A lo largo de mi vida, y desde entonces, he visto muchas veces las últimas miradas de los muertos. He visto, ya vacíos, los ojos de mis padres, los ojos de mi hija, los ojos amarillos y heridos por la nieve de Sabina. A lo largo de mi vida, me ha tocado cerrar, incluso, algunas veces, esos párpados rígidos que ocultan para siempre sus últimos reflejos. Siempre he sentido el mismo vértigo. Siempre el mismo frío intenso que una tarde de invierno me invadiera ante los ojos transparentes y sin vida de mi abuelo.

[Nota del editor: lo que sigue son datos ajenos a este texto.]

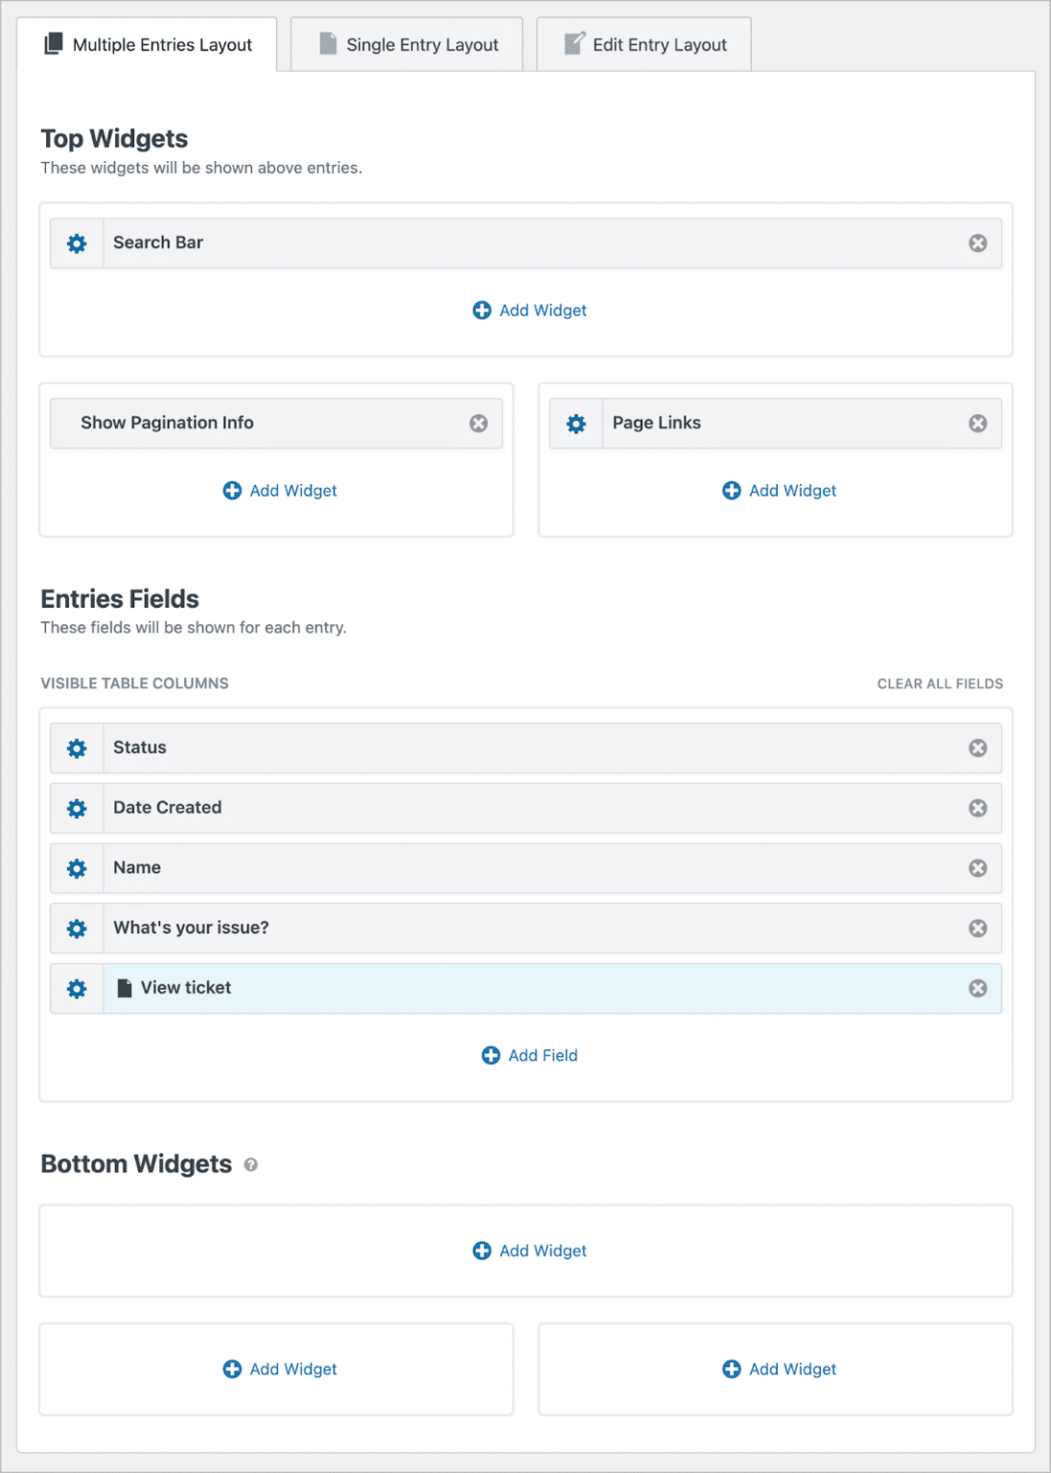Screen dimensions: 1051x1473
Task: Open settings for the Name field
Action: [x=76, y=868]
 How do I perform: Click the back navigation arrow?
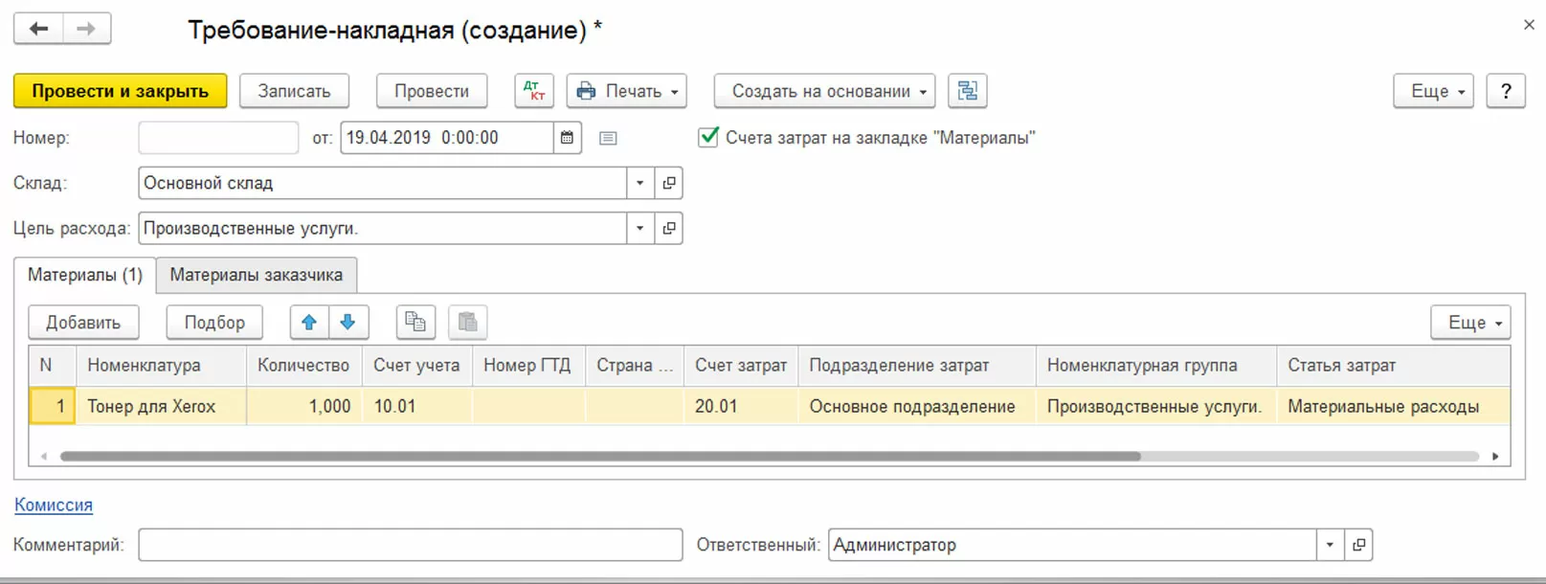coord(38,29)
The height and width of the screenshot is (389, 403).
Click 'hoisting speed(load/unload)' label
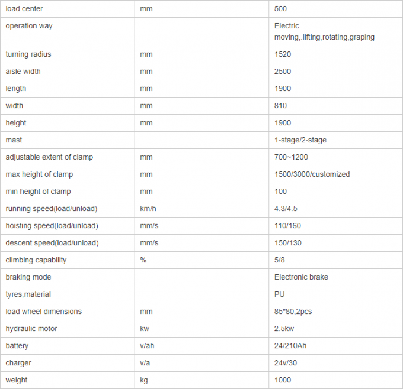52,226
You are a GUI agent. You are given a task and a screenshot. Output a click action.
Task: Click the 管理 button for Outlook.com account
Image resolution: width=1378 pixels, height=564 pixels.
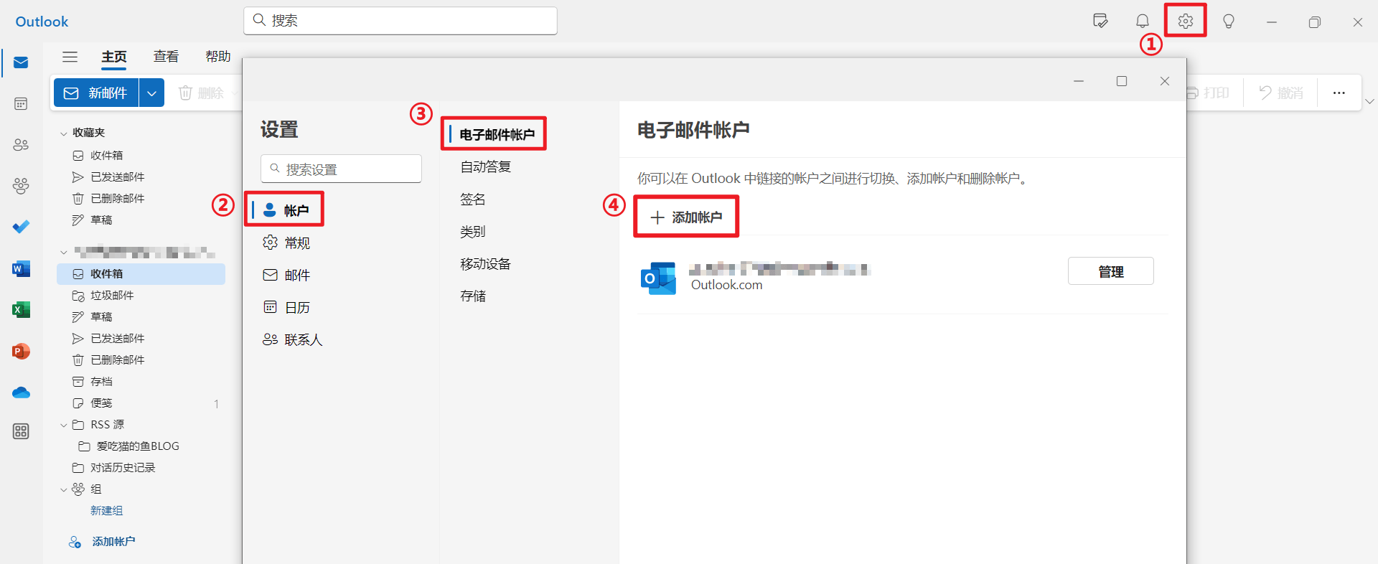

Hace tiempo, sin embargo, que el vértigo y el frío de la muerte han dejado ya de darme miedo. Antes de descubrir dentro de mí su negro aliento, antes aún de quedar solo en Ainielle, como una sombra más entre las sombras de los muertos, mi padre me había ya enseñado con su ejemplo que la muerte es solamente un primer paso en nuestro viaje sin retorno hacia el silencio. Mi padre había sido siempre un hombre fuerte, un hombre endurecido en el trabajo y en la lucha contra esta tierra estéril e irredenta. Un día, sin embargo, cayó enfermo y ya no volvió nunca a levantarse de su sitio en el escaño junto al fuego. Sabía que tenía ya los días contados. Sabía que la lechuza que cantaba por las noches en el huerto —y que Sabina se esforzaba en espantar con gritos y con piedras— estaba allí para anunciar su muerte. Pero él nunca manifestó ningún temor. Jamás dejó entrever la menor sombra de miedo. Una tarde, cerca ya el anochecer, le vi venir por la calleja caminando torpemente. Le pregunté adónde había ido y él se quedó mirándome con una gran tristeza. Vengo de ver el sitio —recuerdo que me dijo— al que me llevaréis muy pronto y para siempre. A la mañana siguiente, Sabina le encontró en la cama muerto.
Aquella última frase de mi padre ha seguido siempre fija en mi memoria. Aquella fría aceptación de la derrota me conmovió tan hondamente que, con el tiempo, habría de servirme para enfrentarme cara a cara con la muerte. Sin miedo. Sin desesperación. Sabiendo que es en ella donde, al fin, encontraré consuelo a tanto olvido y tanta ausencia. Me sirvió entonces, cuando encontré a Sabina ahorcada en el molino, para arrastrarla hasta esta casa en medio de la nieve. Me sirvió luego, cuando quedé solo en Ainielle, para aceptar que yo también estaba muerto en la memoria de mi hijo y de los hombres que un día fueron mis amigos y vecinos. Me sirve ahora, al cabo de los años, cuando el dolor encharca mis pulmones como una lluvia amarga y amarilla, para escuchar sin miedo a la lechuza que anuncia ya mi muerte entre el silencio y las ruinas de este pueblo que, dentro de muy poco, morirá también conmigo.